Working Efficiently in SketchUp
I had an interesting conversation with a friend the other day about finding ways to work efficiently in SketchUp. He is both an architect and a furniture builder. He uses SketchUp as a design tool in both professions. For him, time is money so he needs to find ways to improve his efficiency when he is working to maximize his return.
I have also found the need to improve my efficiency when I am drawing in SketchUp. I’ve written in the past about several strategies I use to work smarter. I make components of every part I draw. I save out components for hardware such as hinges and pulls. I make adjustable components when appropriate so I can easily modify them as needed.
I design projects for several of my clients and then, when the design is finalized, I create the plan documents in LayOut. Sometimes a customer will ask for a piece that is very similar to a piece we’ve already done. In those case I can often make simple and quick modifications to the original model to suit the new project. Then it is a simple matter of updating the original plan document in LayOut and I’m finished. This saves me a great deal of time and my clients money in design fees.

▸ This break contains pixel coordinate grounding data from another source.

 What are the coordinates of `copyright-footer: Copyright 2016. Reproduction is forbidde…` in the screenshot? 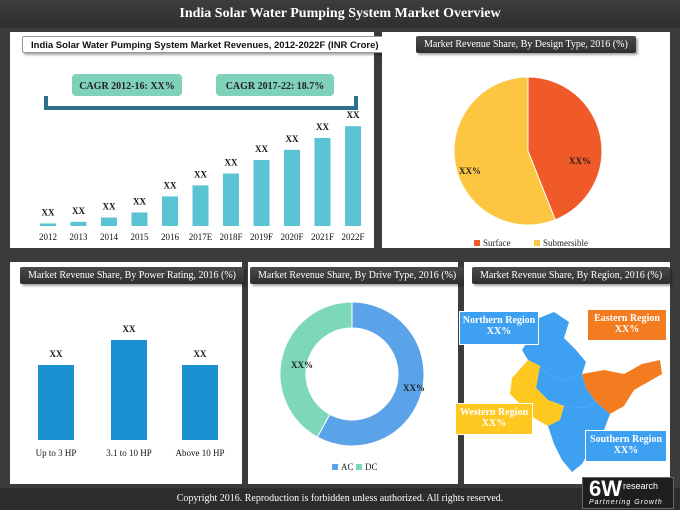 It's located at (340, 499).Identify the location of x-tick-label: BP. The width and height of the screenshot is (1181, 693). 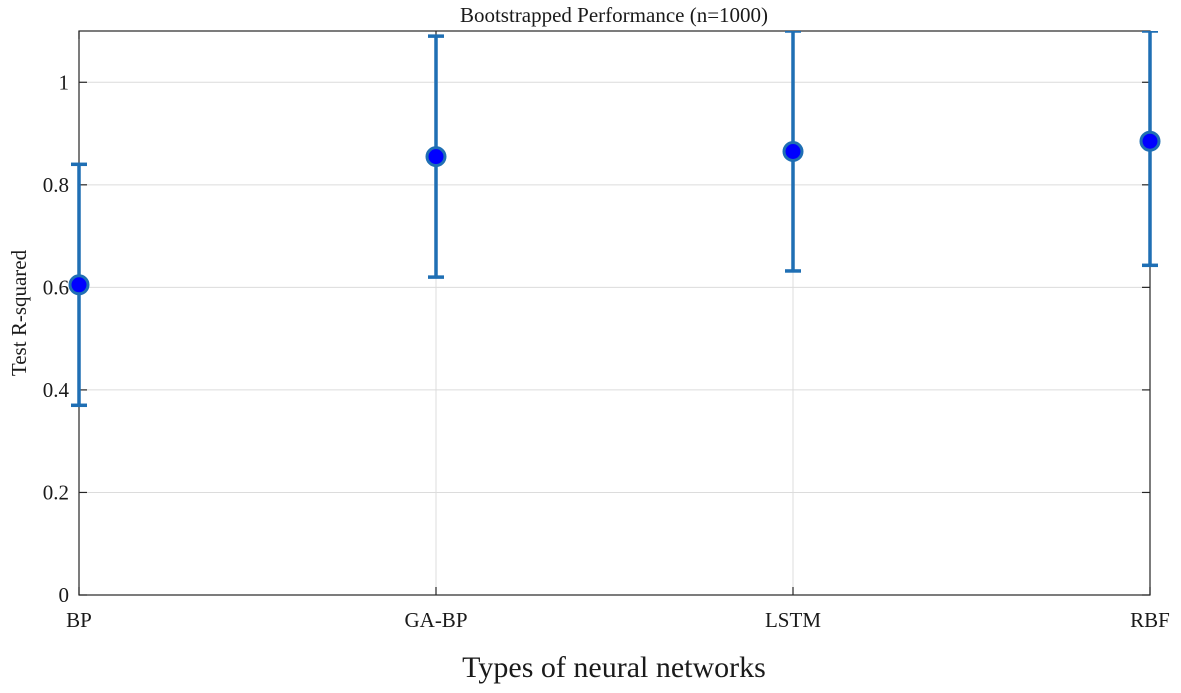
(79, 620).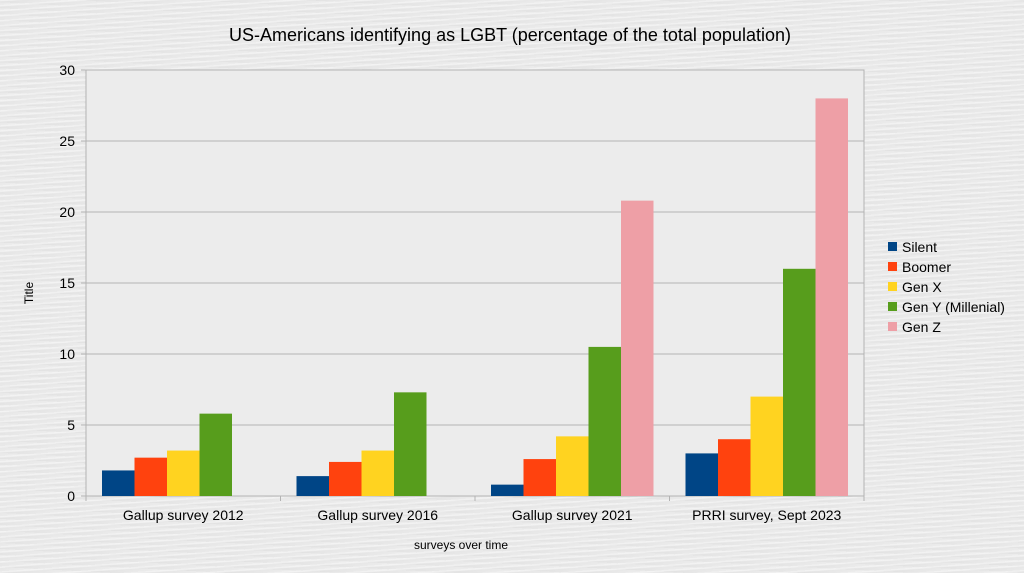  Describe the element at coordinates (184, 515) in the screenshot. I see `x-tick-label: Gallup survey 2012` at that location.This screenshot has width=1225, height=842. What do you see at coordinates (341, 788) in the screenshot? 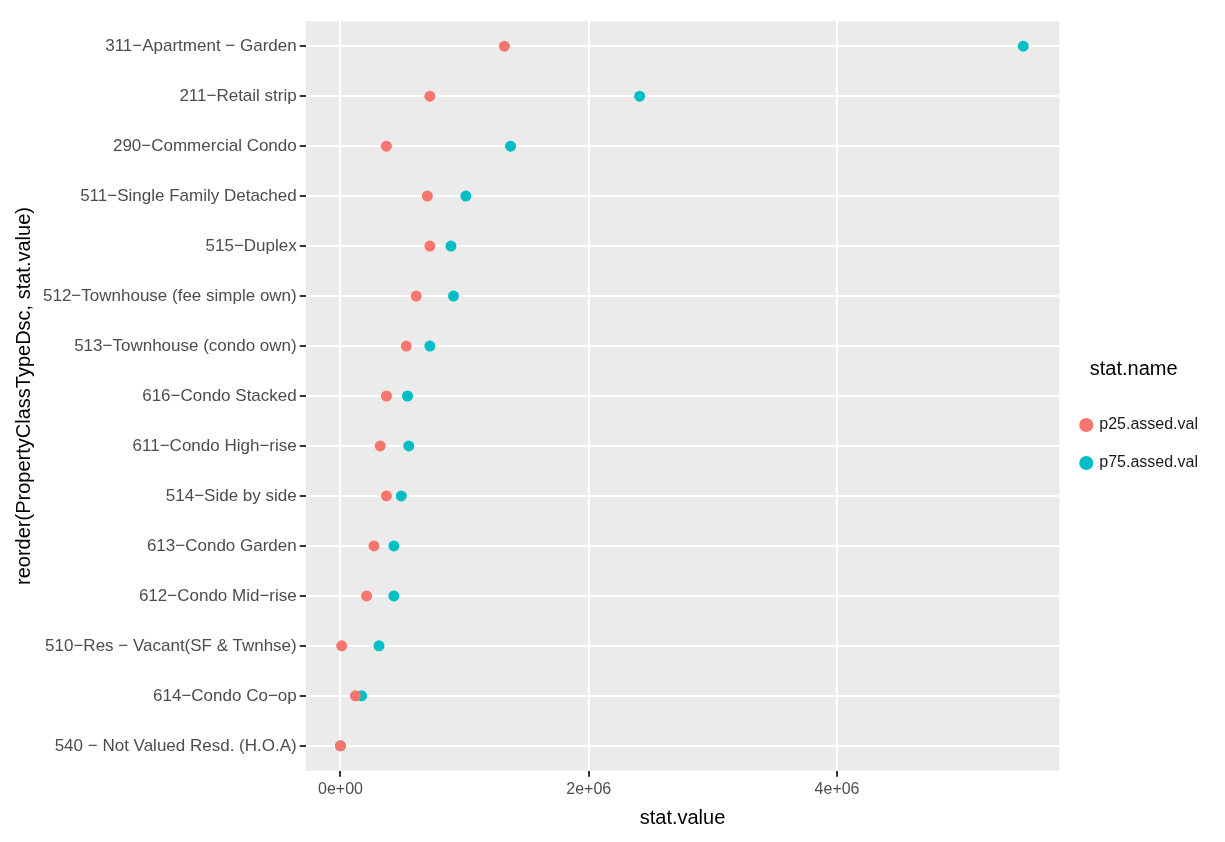
I see `x-tick-label: 0e+00` at bounding box center [341, 788].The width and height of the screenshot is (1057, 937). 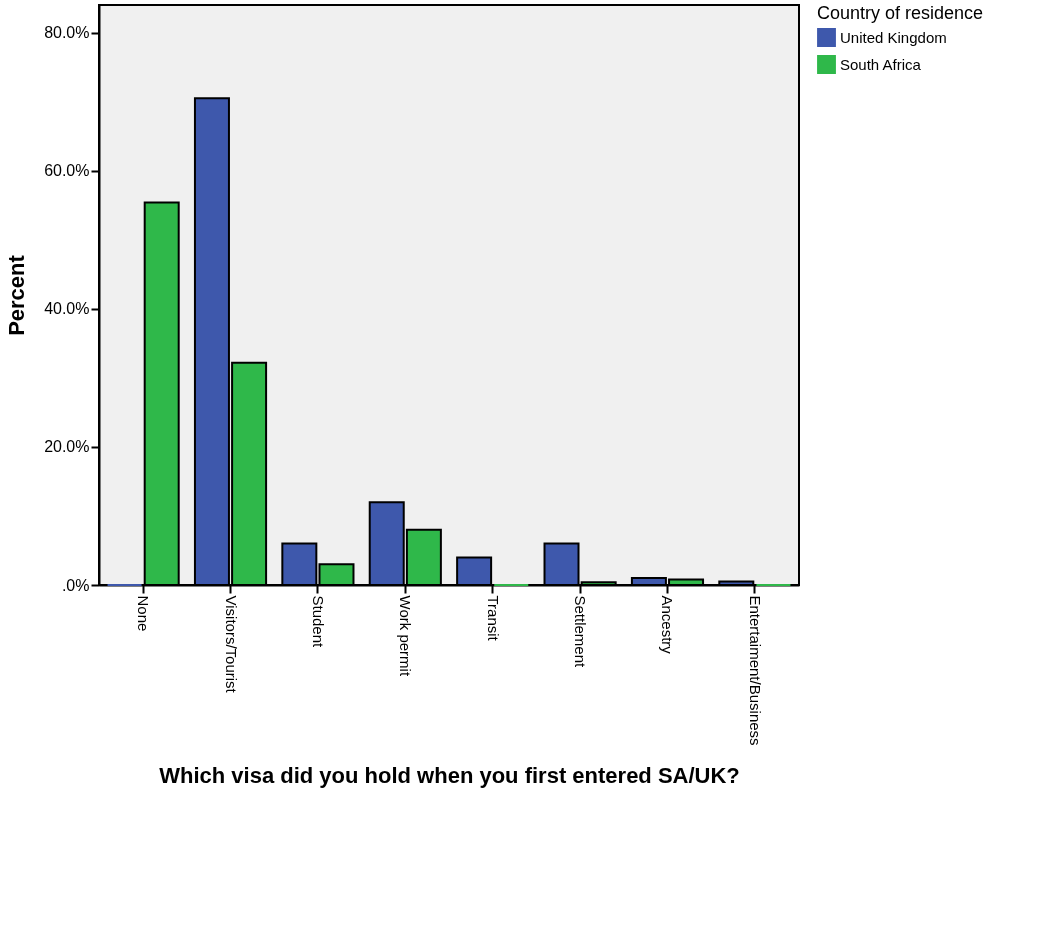 I want to click on x-tick-label: Transit, so click(x=493, y=618).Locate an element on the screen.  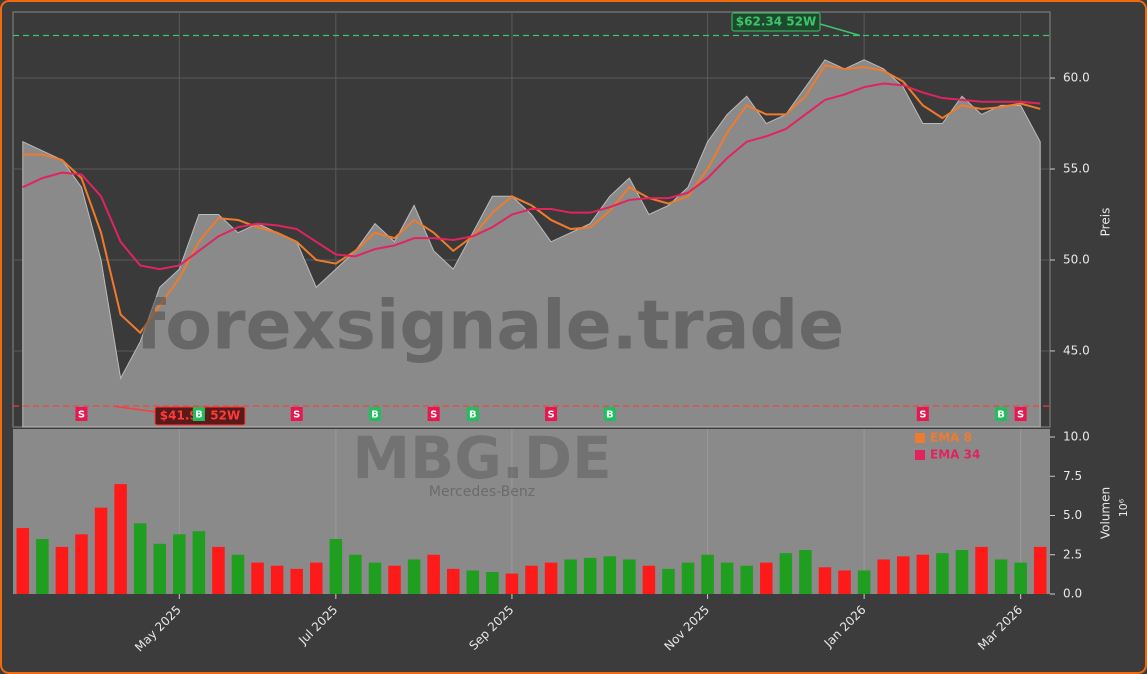
high-52w-box is located at coordinates (776, 22).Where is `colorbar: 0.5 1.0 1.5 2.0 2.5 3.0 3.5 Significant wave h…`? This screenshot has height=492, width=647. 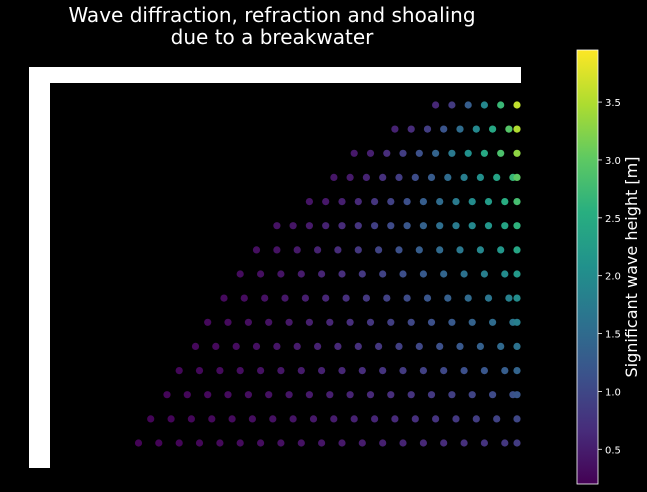 colorbar: 0.5 1.0 1.5 2.0 2.5 3.0 3.5 Significant wave h… is located at coordinates (608, 267).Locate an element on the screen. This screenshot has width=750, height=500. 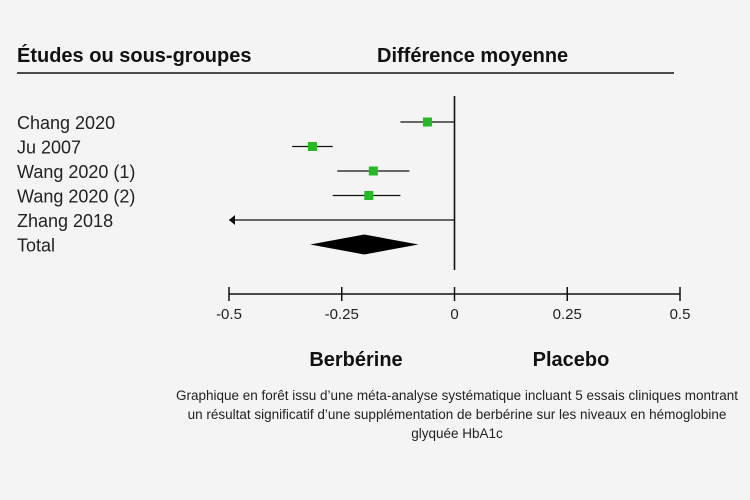
x-axis: -0.5 -0.25 0 0.25 0.5 is located at coordinates (453, 305).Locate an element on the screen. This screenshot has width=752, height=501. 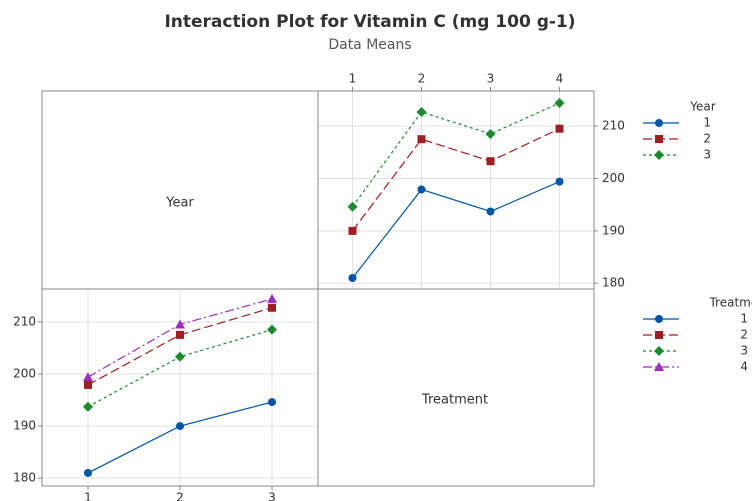
x-tick-label: 4 is located at coordinates (560, 79).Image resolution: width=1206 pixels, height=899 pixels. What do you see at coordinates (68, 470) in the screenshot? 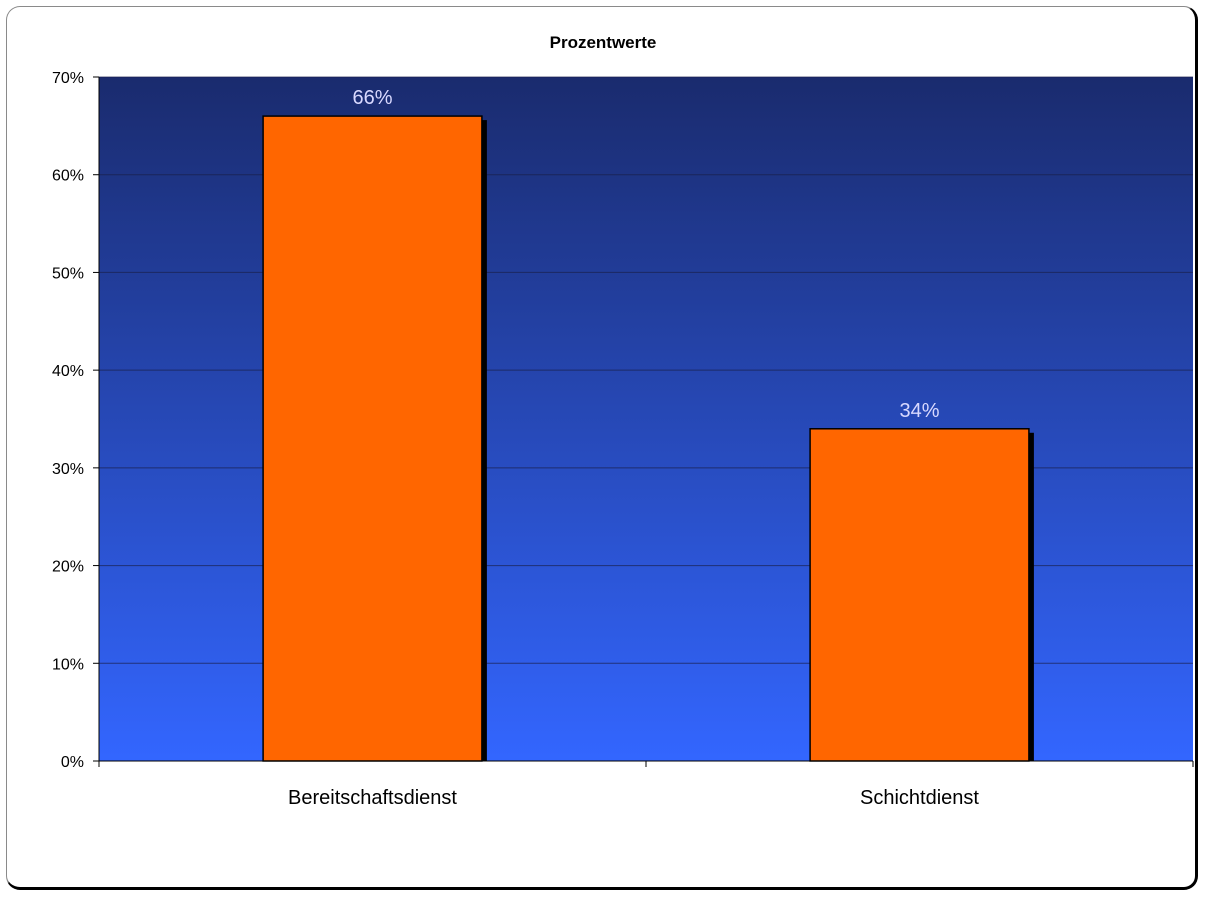
I see `y-tick-label: 30%` at bounding box center [68, 470].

Much of this model reuse is only possible because I tend to think a few steps ahead of the model. Regular readers of this blog know that I harp on making components of all the pieces. That’s one of the things I do to make my models efficient. I also try to make logical use of layers for all the components so I can control the visibility of the components. Building models by drawing the components in place is another way to work more efficiently.
Here’s an example of converting a model of one piece of furniture into a different piece of furniture. I’m using the model I drew for the plans for Christian Becksvoort’s Shaker Classic 2 Ways. The SketchUp model for this little table is available for download when you get the digitial plan for it. The entire process uses only native tools and everything can be done with the free version as well as the pro version. I’m working in SketchUp 2013 Pro now but you can use Make or SketchUp 8 or even earlier versions just as well.
This process is ideal for models of repeated objects such as kitchen cabinets. Make the lateral parts in the copy unique and leave the case sides and face frame stiles alone. You’d just move the sides to make the cabinet wider or narrower as needed. then, when you run a cut list for all the cabinets, you’ll get the case sides and stils in single lines making it easy to know how many of each part you need to make.